Pickle season is nearly over. The cucumber plants are slowing down, but justifiably so since they've born hundreds of cucumbers. They are nice long round pretty things. I held one in my hands the other day and marveled at just how pretty it was. Sarah had an especially gigantic one in her lap the other day, a little cloth wrapped around it. I asked, "what are you doing?" She replied, "Mama of course I'm holding my baby's baby." Duh. I suppose her actual baby doll off to the side had given birth to this here plump cucumber, one side cream-colored toward the sun.

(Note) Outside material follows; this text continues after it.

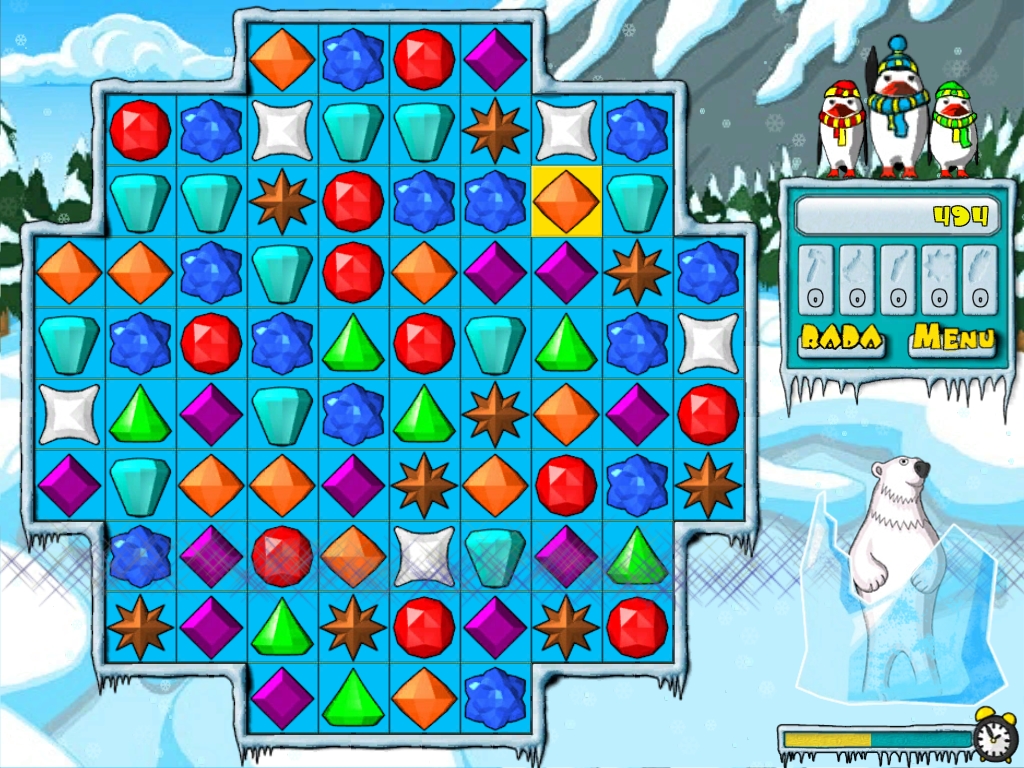Image resolution: width=1024 pixels, height=768 pixels.
Task: Click the yellow Rada button
Action: click(x=840, y=339)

My job is wonderful. I am working too many hours, which I think is the reason for my hum-drum, but damn what a satisfying job I have. Too bad I cannot write about it here. The range of emotions I feel in a 12-hour shift would jolt most of you for days. It did me at first too. But now I thrive on it if it doesn't kill my spirit. It's a delicate balance, you see.
My child is growing up too fast. When she was a baby I dreamed of the day when she'd be big enough to do things own her own, and now that she mostly is - the whole thing scares the shit out of me. I threaten to go off to college with her. Hal gives me weird glances. He knows I actually could do that if I wanted to. I could get some job at her college and watch over her there but I won't. And besides, that's 13 years away. But the first 5 flew by. Especially those dark and dreamy nights when I just held her in my arms and rocked her to sleep; the smell of her soy milk breath wafting under my nose. Her baby sighs. Gosh.
And marriage. Isn't that a hard one to figure? The yo-yo up and downs of life that you try to pull through together. Sometimes our bond feels like cement, other times it's more like silly putty. Perhaps that is the way it was meant to be. No one can be head-over-heels in love 24/7 forever. I am, but I'm not. He is, but he isn't. We are, but we cannot be, not all the time. Sometimes when he sleeps I run my fingers through his hair and kiss his forehead but he doesn't know it. Sometimes I stare at him and envy the fact that he can sleep so easily, but I cannot.
In a few hours I think I'll take off somewhere. Blow off some steam. Lick my wounds, chase my tail, and just drive like a bat out of hell. Perhaps to the ocean. Maybe I'll even jump in.